What I wish my sales reps would do is to keep driving that and bring it all the way to fruition instead of focusing -- now, I want them focused on getting the order, absolutely. But I would like them to sign more of those ED guarantees. Because while we're making progress adding them, there is a -- I've got to get to a critical mass before we can start using this for a registry and we are not there yet. And I'm just impatient; I'd like to get there sooner.

But I'll tell you, I think it's a very useful -- I don't think, I know it's a very useful tool to that field organization. And we are looking at other ways to do this as well in other parts of the hospital where we've got a large data set and we know what the outcomes are going to be relative to current standard of care.

So, sales force loves it, I just wish that they would use it and continue that conversation and not just close the deal but close the deal and get them to sign this, too.

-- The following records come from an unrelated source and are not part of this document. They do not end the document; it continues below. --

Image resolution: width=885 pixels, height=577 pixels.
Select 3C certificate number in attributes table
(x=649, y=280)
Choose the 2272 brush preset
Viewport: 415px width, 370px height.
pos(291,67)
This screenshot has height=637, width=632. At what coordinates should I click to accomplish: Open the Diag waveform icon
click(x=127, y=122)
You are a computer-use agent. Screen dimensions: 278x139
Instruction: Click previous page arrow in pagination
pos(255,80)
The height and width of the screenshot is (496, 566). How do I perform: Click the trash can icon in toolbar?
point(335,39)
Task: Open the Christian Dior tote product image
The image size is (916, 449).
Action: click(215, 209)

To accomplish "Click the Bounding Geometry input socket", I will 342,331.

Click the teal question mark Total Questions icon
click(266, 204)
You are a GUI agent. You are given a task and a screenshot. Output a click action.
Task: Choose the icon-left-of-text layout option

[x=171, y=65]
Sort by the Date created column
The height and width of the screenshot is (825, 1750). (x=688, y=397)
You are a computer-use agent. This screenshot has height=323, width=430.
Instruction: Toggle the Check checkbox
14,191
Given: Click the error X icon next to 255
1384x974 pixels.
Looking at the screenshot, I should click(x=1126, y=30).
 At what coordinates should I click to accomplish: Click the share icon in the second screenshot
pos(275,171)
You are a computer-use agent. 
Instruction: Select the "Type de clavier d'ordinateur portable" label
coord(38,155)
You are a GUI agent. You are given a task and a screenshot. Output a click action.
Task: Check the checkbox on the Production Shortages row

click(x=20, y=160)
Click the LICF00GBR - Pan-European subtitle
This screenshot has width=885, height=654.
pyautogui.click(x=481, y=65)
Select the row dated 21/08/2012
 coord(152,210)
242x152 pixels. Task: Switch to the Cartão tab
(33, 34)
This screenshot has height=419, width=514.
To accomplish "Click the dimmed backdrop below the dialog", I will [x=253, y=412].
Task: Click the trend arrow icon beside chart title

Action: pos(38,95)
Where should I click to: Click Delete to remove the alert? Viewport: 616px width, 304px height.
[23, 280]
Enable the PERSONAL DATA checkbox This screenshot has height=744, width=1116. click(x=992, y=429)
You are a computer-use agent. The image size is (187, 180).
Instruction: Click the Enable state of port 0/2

Sounds good. I'm sure we would like to see that registry too, so that sounds great. And it sounds like your team has a lot coming later in 2019. I know one of the things you mentioned was the softer cannula, some of the upgrades in the disposables. Should we think about higher ASPs alongside that, or how should I think about disposable ASPs going forward here?

The way I'd think about this is we are running a three prong play to improve gross margin. And one of those prongs is to develop products that have higher clinical value to our customers that have just -- inherently you're going to get a better patient outcome, you are going to take work out of it, you are going to improve the overall clinical experience for that customer.

That's one of the ways that we are going to command higher economics is because we are delivering greater value to those customers. So, the intention behind all of our new products is to deliver more clinical value and, by extension, improve our ASPs. But I wouldn't look this year for any kind of significant impact or really any impact on our disposables, but that's -- I'm over my pay grade now. John will need to address that.

Yes, I would agree. I think we believe that the improved clinical utility and economic value that brings to the customers will improve our ASPs as we've done in the past through say our Precision Flow Plus which we launched several years ago. But that said, we're still in the process of vetting that out with our customers here in 2019 and we'll have more line of sight and visibility to that for 2020, Marie.

Don't touch your back half of -- leave your back half 2019 numbers alone (multiple speakers).

Thanks for taking the questions and congrats on the strong quarter.

Thank you.

Thanks, Marie.

That concludes our question-and-answer session for today. I will now turn the call back to Joe Army for any closing remarks.

I want to thank you all for your interest in Vapotherm. We really appreciate it and we look forward to updating you on our progress again next quarter.

This concludes today's conference call. You may now disconnect.